_Supplied passage:_
—————
God tells Hosea to take “a wife of whoredom” and bear children.  The broken marriage reflects what Hosea saw as Israel’s broken relationship with God.  He really saw little difference between the political infidelity and the religious.  He saw them as interwoven and both in need of judgment.

In accordance with the divine command, Hosea chooses Gomer, who some scholars claim may possibly have been a temple prostitute, hanging around the temple waiting to be picked up by anyone who happened by, and they have three children whose names embody the judgment of God. It is possible, too, that the children, especially the second and third, are not Hosea’s, but rather the fruits of attachments that Gomer had with other men. The first child is Jezreel, whose name means, ‘God sows,’ to embody the punishment the people are soon to reap. The city of Jezreel had been the scene of much violence and had become a byword for violence and torture, hardly a happy name to give a first-born son. The second child is named Lo-ruhamah, ‘not pitied,’ to signify an end to the Lord’s pity and forgiveness of God’s people Israel. It is as though God has had enough of the people’s straying; God’s compassion has worn thin.

The third child’s name, Lo-ammi, is especially disturbing, as it means, ‘not my people.’ God’s continual way of saying to Israel ‘You are my people’ and Israel’s response ‘You are our God’ compose the covenant between God and Israel. But this third child’s name indicates God’s covenant with his people is now at an end. Their apostasy means a breaking of the covenant from their side, so that they can no longer be seen as God’s people.

But then the mood of the passage shifts abruptly, promising that at the very place where it was said the people were no longer God’s, they would once again be called ‘children of the living God.’ The change begins with “Yet”—even with all this stuff that has happened, God is still there.  It is as though the end of the covenant is too terrible to contemplate. Perhaps there is also a sense that the overarching love of God cannot be shut out even when the people fall away from their part of the covenant.  Hosea as a prophet is a striking figure. He takes upon himself something of the people’s sin, something of their pain. Through his marriage to Gomer and the birth of the children, he enacts the long-suffering love of God, who bears with his erring people far beyond their deserving. And who in the end opts for compassion and forgiveness as the way to life.
—————
_Data lines:_
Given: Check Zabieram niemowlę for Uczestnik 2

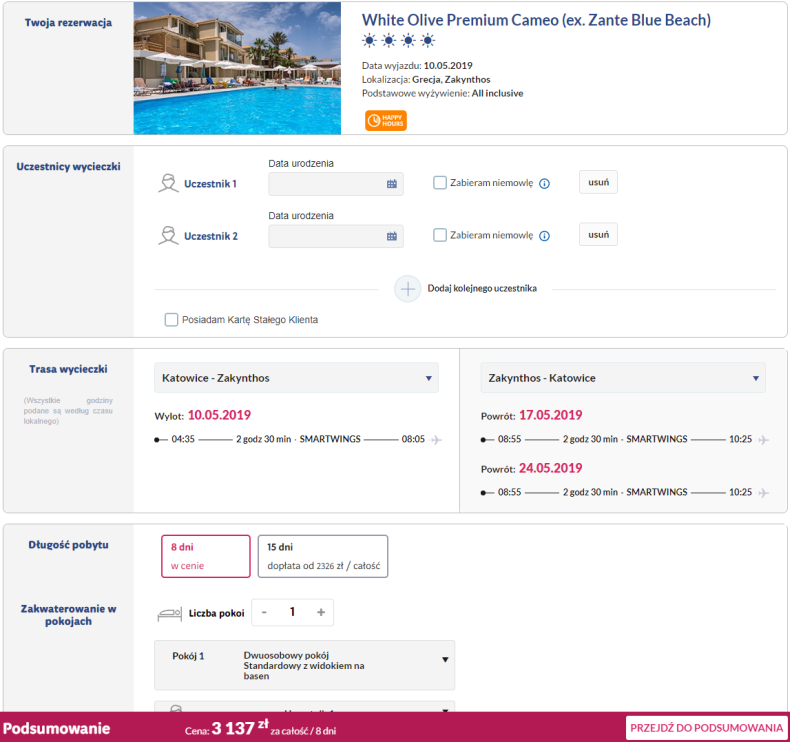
—————
_Set task 1:_ Say whether each statement below agrees with the passage on Hosea, answering yes or no and quoting the deciding words of the passage. (a) The name Jezreel means "God sows." (b) The name Lo-ruhamah means "not my people." (c) The shift in mood begins with the word "Yet."
_Set task 2:_ According to the passage on Hosea, what had the city of Jezreel become a byword for?

_Answer 1:_
(a) Yes: "The first child is Jezreel, whose name means, ‘God sows,’"
(b) No: "The second child is named Lo-ruhamah, ‘not pitied,’"
(c) Yes: "The change begins with “Yet”"

_Answer 2:_ Violence and torture.